Quanto è importante, quindi, la difficoltà nei videogiochi? Molto. Ma ancora più importante è che il gioco sia schietto e onesto nei confronti dei giocatori. Ed è fondamentale che offra una curva d’apprendimento percorribile e non eccessivamente ripida. Sekiro, per citare l’ultimo gioco di From Software uscito proprio in queste settimane, prova a fare proprio questo: a essere contemporaneamente molto accessibile (è probabilmente il gioco più "leggibile" della software house di Tokyo, che si è allontanata molto dalla cripticità dei Souls e di Bloodborne) e anche molto difficile. Sekiro è infatti a detta di molti, e anche del sottoscritto, il più impegnativo dei giochi From Software, quello con il tasso di sfida sicuramente più alto.
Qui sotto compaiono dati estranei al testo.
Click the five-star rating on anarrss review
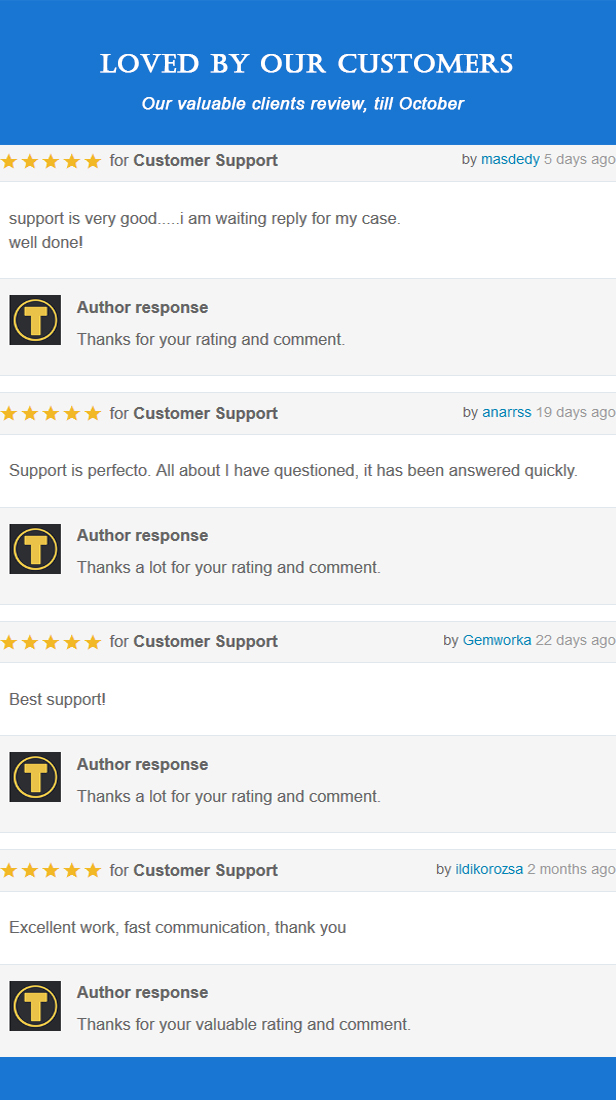Screen dimensions: 616x1100 51,414
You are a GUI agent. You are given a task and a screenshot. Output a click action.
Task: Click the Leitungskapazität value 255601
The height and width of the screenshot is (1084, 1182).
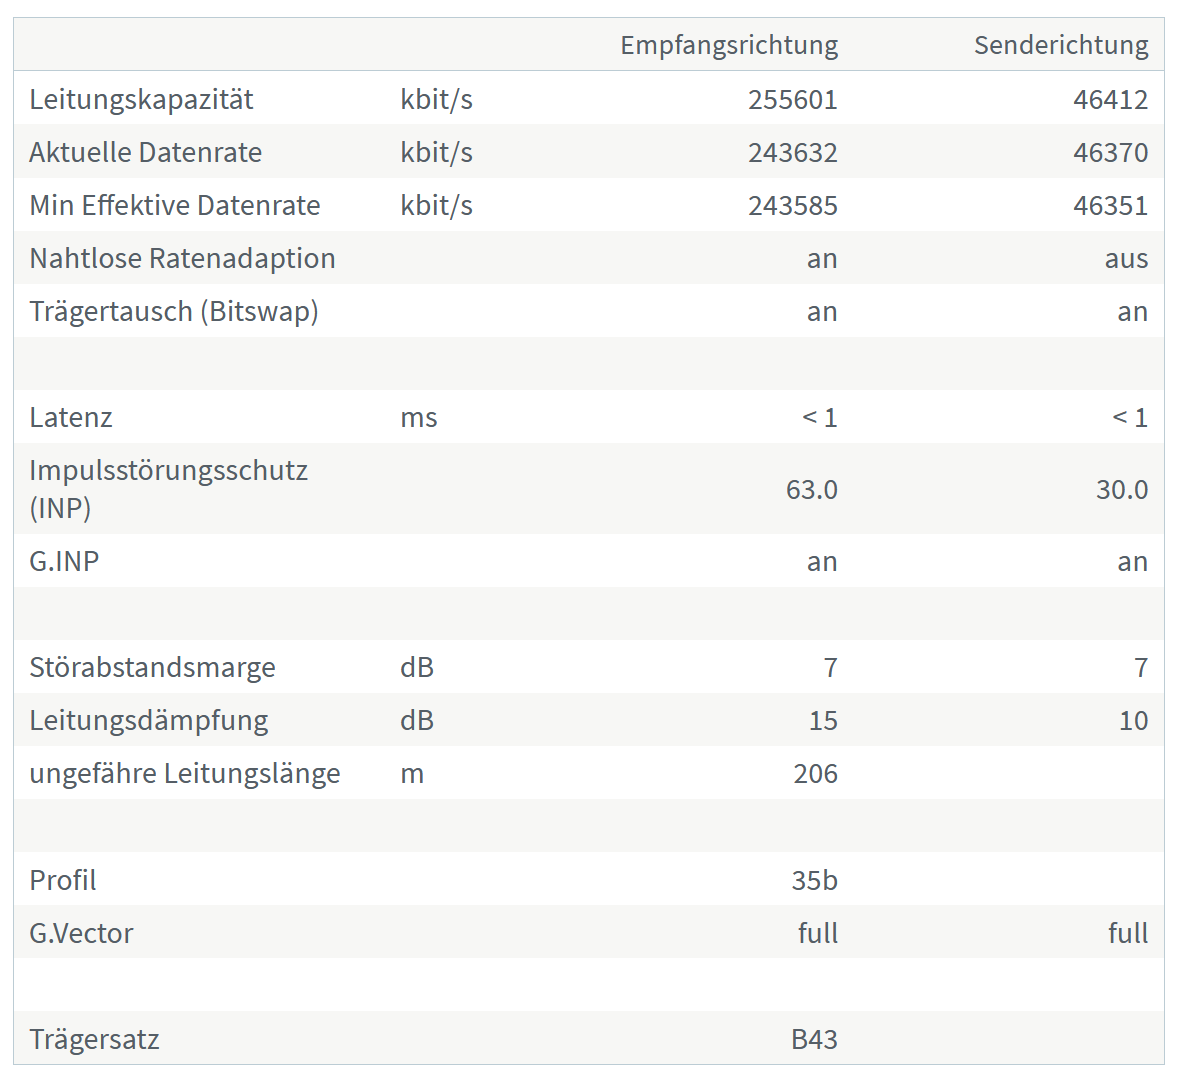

Molti giocatori hanno richiesto a gran voce una modalità facile, per l’ultimo gioco di Miyazaki e soci, e io posso tranquillamente capire questa richiesta, ma non credo di essere d’accordo. I giochi impegnativi, infatti, sono in grado di dare grandi soddisfazioni ogni volta che si supera un grosso ostacolo. In modalità facile, Sekiro sarebbe molto meno bello, molto meno affascinante, molto meno soddisfacente. Giocare in modalità facile prodotti come Uncharted, The Last of Us o altri giochi fortemente incentrati su una trama di buona qualità, ha sicuramente molto più senso. Ma farlo con un Sekiro (o con un Dark Souls o un Bloodborne) non avrebbe la stessa efficacia.